The way it’s supposed to work is that taxes on businesses go up and payments to workers go down until the fund stabilizes. Not wanting to hurt both businesses and workers in a struggling pandemic economy, legislators suspended that law. The Revenue Estimating Conference could trigger higher taxes and lower benefits if they officially recognized the amount in the fund. They haven’t.

The talk among legislators and Gov. John Bel Edwards’ administration is that part of the money for local governments from the $1.9 trillion stimulus money approved Thursday will be used to replenish the state’s unemployment trust fund and pay back the roughly $140 million borrowed to pay claims.

Grateful though he is, Louis Reine, president of the state AFL-CIO, says the additional federal bucks that have come in over the year to increase unemployment benefits and expand who can receive the checks has also covered up the flaws in the system. “Not only did it cover it up, but it exacerbated it,” he said.
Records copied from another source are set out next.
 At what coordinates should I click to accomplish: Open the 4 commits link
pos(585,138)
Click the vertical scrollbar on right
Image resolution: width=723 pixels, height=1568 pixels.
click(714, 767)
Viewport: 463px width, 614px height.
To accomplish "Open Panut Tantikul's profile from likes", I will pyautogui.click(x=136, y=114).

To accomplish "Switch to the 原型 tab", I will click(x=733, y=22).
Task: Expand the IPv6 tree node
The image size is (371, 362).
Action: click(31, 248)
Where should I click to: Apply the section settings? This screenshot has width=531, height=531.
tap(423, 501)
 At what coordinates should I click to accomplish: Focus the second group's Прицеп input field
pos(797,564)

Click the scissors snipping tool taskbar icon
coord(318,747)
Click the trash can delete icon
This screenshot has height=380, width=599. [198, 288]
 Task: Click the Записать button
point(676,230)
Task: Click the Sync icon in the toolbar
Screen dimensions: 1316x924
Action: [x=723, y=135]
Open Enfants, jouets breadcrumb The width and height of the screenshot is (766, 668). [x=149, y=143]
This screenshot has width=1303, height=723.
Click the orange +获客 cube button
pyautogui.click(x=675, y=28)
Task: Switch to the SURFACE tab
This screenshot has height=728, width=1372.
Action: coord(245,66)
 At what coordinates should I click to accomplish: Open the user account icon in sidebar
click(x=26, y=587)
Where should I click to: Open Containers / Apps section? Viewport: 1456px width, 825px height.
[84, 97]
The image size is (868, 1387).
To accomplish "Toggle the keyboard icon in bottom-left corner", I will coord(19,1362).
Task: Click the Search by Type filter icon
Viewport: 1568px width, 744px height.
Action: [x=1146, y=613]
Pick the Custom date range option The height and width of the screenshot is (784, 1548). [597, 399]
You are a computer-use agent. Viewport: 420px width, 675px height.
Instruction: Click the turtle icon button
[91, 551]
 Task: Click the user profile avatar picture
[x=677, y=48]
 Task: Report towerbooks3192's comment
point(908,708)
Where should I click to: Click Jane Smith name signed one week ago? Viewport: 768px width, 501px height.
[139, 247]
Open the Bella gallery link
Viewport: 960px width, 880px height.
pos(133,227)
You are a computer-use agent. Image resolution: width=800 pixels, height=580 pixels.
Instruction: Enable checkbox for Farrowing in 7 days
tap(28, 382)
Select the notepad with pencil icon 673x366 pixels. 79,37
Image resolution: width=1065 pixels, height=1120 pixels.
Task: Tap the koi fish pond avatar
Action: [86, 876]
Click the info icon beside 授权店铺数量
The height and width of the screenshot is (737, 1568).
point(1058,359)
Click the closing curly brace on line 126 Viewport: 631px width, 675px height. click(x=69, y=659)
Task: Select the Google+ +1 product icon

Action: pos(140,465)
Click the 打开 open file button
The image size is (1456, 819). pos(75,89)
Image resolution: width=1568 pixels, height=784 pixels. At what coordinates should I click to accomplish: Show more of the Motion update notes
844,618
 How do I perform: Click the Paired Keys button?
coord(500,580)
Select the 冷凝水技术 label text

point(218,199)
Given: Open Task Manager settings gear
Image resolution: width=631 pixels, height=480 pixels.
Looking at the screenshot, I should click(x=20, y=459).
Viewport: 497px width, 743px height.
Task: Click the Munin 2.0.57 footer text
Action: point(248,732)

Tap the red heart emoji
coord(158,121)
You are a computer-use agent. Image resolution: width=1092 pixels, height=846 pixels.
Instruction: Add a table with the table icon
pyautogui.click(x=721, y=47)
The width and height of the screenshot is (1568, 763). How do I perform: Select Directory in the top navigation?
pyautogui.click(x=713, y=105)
Thinking back to the last time an economic crisis depleted the UI fund, Reine added: “We knew back in the ‘80s when we had a problem that we thought was dramatic. We patched it (with federal dollars) and we never really fixed it.”

Many believe that the federal largesse will allow Louisiana to once again duck significant changes.

“If they can first fix the delivery system and raise the benefit levels, only then should they bail out the trust fund,” said Jan Moller, director of the Louisiana Budget Project, a Baton Rouge-based group that advocates for low- and middle-income families.

Step Up Louisiana, a New Orleans-based group representing low-income people, recommended Tuesday legislators increase the state’s maximum $247 per week benefit — the second lowest in the nation — by at least $100 to put Louisiana in line with regional averages. The Texas maximum is $535. Arkansas pays $451 per week. The group also suggests expanding the rules to allow the unemployed to take part-time jobs without losing benefits and to make eligible gig workers and low-paid educational contract employees.

But lawmakers last year defeated legislation that would have done just that. The Louisiana Association of Business and Industry backs changes to make the system more efficient but “opposes legislation that would expand UC coverage,” according to the influential group’s website.

And that’s why some argue the only real fix will come from Washington.

“I don’t believe it’s fair to expect the folks in Louisiana to able to fight their way through a statehouse that is so unresponsive to workers’ needs and get the solutions you need. We have to have federal leadership to fix this problem,” said Rachel Deutsch, a supervising attorney with the Economic Policy Institute, a Washington, D.C., think tank that analyzes the economic impact of economic policies on working people.